* _Task brief_
From the line with "Toggle identify eye for USB20-1GBE-DS4P" to the line with "Task: Click the Save Search link text", retype each line exactly as it stands in the records below, but skip the pictures.

* _Given data_
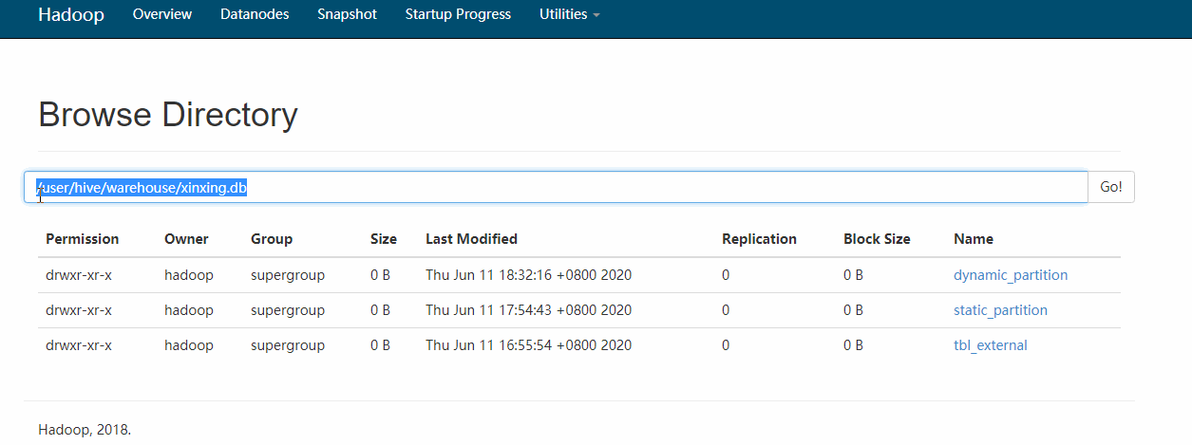
Task: Click the Block Size column header
Action: [x=877, y=239]
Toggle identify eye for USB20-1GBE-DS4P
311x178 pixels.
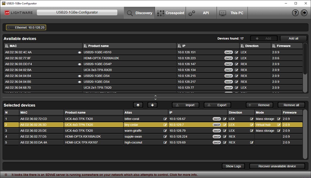click(80, 64)
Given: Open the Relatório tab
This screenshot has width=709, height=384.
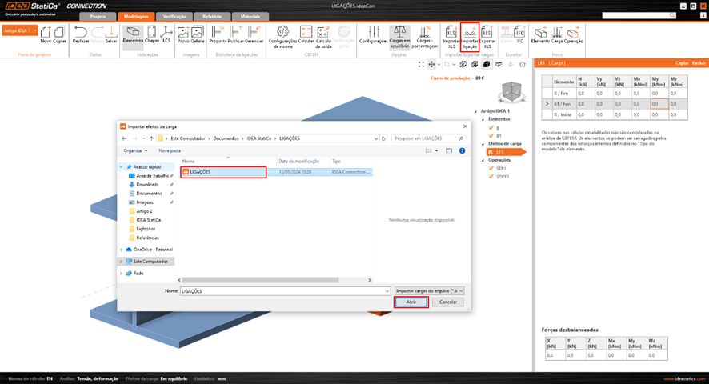Looking at the screenshot, I should point(212,16).
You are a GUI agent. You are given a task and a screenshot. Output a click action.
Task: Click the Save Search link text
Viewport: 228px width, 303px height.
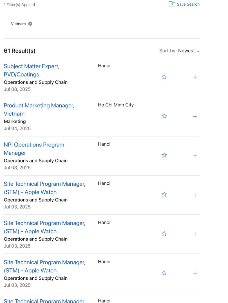pyautogui.click(x=188, y=4)
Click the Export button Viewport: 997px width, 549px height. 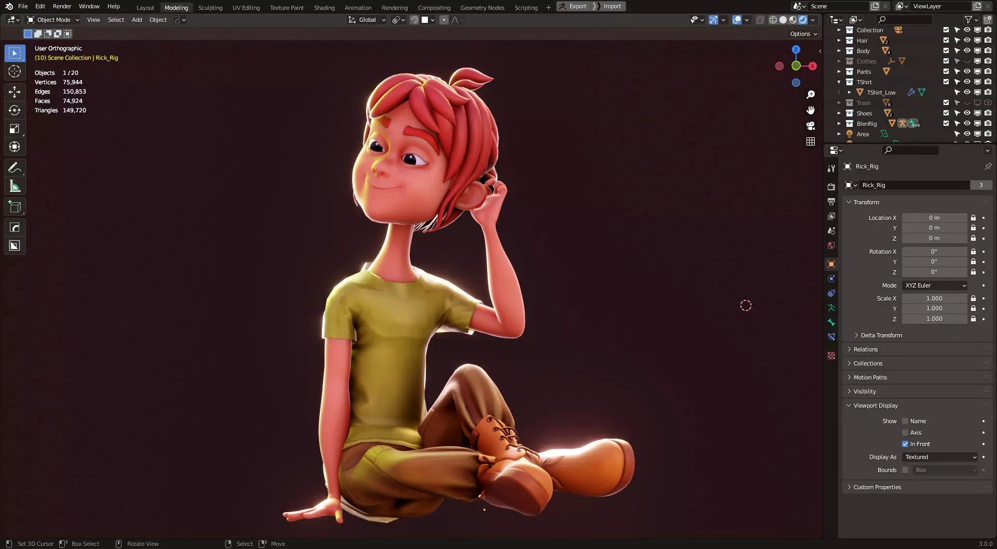tap(573, 6)
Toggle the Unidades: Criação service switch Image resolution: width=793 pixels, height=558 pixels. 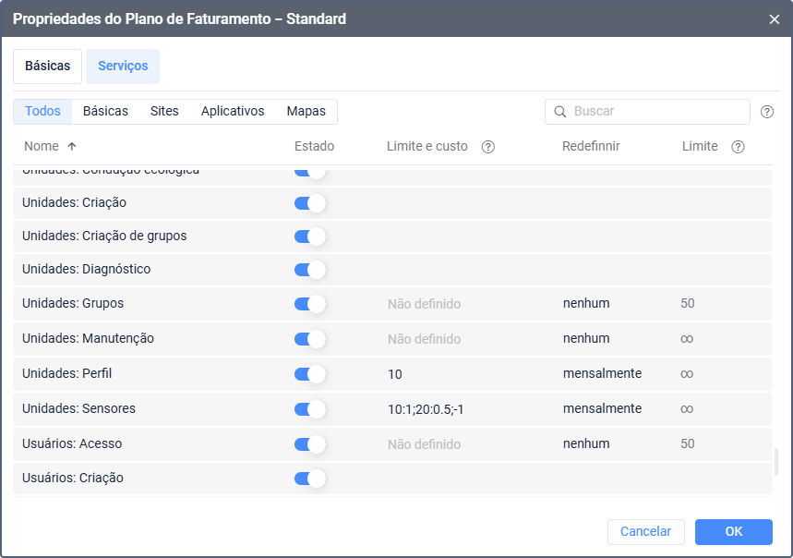pos(310,203)
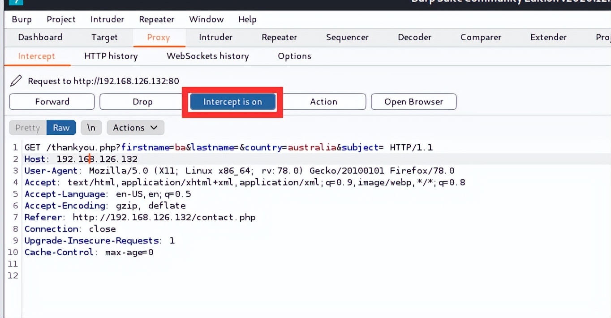This screenshot has height=318, width=611.
Task: Drop the intercepted request
Action: pyautogui.click(x=142, y=102)
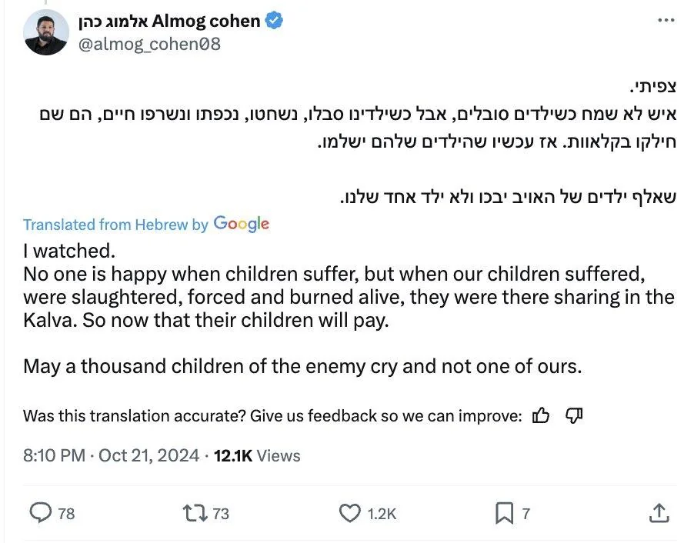694x543 pixels.
Task: Click the 73 reposts count
Action: (x=221, y=513)
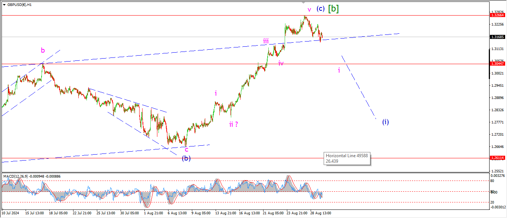The height and width of the screenshot is (218, 507).
Task: Click the GBPUSD(€),H1 chart title
Action: [19, 5]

* _The answer_
Toggle identify eye for USB20-1GBE-DS4P
311x178 pixels.
click(80, 64)
Given: Open the Relatório tab
This screenshot has width=709, height=384.
Looking at the screenshot, I should point(212,16).
You are a GUI agent. You are given a task and a screenshot. Output a click action.
Task: Click the Save Search link text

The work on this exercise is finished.